Adrienne Rich received the Lannan Foundation Lifetime Achievement Award in 1999. Born in 1929 in Baltimore, Maryland, she has written more than sixteen books of poetry, including Midnight Salvage, Dark Fields of the Republic, and An Atlas of the Difficult World.
Her essay collections include What is Found There: Notebooks on Poetry and Politics; Blood, Bread, and Poetry; On Lies, Secrets, and Silence; and Of Woman Born: Motherhood as Experience and Institution.
While in residence Ms. Rich worked on a group of new poems.
Eavan Boland explores the relationship between gender, art, and national identity in her work. She was born in Dublin, Ireland in 1944 and educated in London, New York and Dublin.

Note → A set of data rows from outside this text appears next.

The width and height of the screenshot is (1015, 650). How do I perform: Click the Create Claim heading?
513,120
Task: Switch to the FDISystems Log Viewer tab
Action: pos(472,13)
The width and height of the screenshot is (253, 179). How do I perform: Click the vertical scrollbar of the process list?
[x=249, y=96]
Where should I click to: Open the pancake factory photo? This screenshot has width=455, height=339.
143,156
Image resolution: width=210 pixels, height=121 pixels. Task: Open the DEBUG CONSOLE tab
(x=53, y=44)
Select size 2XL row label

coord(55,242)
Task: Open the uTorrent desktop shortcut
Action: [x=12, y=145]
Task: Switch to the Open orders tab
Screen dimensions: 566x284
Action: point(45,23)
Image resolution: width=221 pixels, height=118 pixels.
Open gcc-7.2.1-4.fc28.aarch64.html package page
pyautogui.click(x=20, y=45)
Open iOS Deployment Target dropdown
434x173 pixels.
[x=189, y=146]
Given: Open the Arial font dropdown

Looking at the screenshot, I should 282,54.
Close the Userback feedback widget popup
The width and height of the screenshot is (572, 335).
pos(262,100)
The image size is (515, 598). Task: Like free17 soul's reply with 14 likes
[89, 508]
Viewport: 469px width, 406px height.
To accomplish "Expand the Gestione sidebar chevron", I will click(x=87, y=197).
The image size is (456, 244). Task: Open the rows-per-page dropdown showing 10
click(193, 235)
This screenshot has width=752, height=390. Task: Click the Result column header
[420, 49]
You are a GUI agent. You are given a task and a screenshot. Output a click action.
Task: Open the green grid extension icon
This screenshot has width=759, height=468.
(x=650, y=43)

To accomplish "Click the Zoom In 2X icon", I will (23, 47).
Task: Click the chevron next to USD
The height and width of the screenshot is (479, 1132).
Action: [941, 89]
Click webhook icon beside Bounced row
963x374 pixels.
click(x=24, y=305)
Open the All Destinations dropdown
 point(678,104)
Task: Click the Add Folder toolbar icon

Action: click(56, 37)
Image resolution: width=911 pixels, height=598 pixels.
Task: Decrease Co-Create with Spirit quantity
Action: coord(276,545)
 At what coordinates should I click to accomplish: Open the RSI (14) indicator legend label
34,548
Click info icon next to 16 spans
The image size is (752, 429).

Her most recent book of poetry, Against Love Poems, concerns marriage and "the stoicism of dailyness" she explains. Of writing poetry she says,"I don't write a poem to express an experience. I write it to experience the experience."
Boland first read for the Readings & Conversations series in 1994 and was a recipient of the Lannan Literary Award for Poetry that year. A regular reviewer for the Irish Times, she has been a professor of English at Stanford University since 1995, and serves as the Director of Stanford’s Creative Writing Center.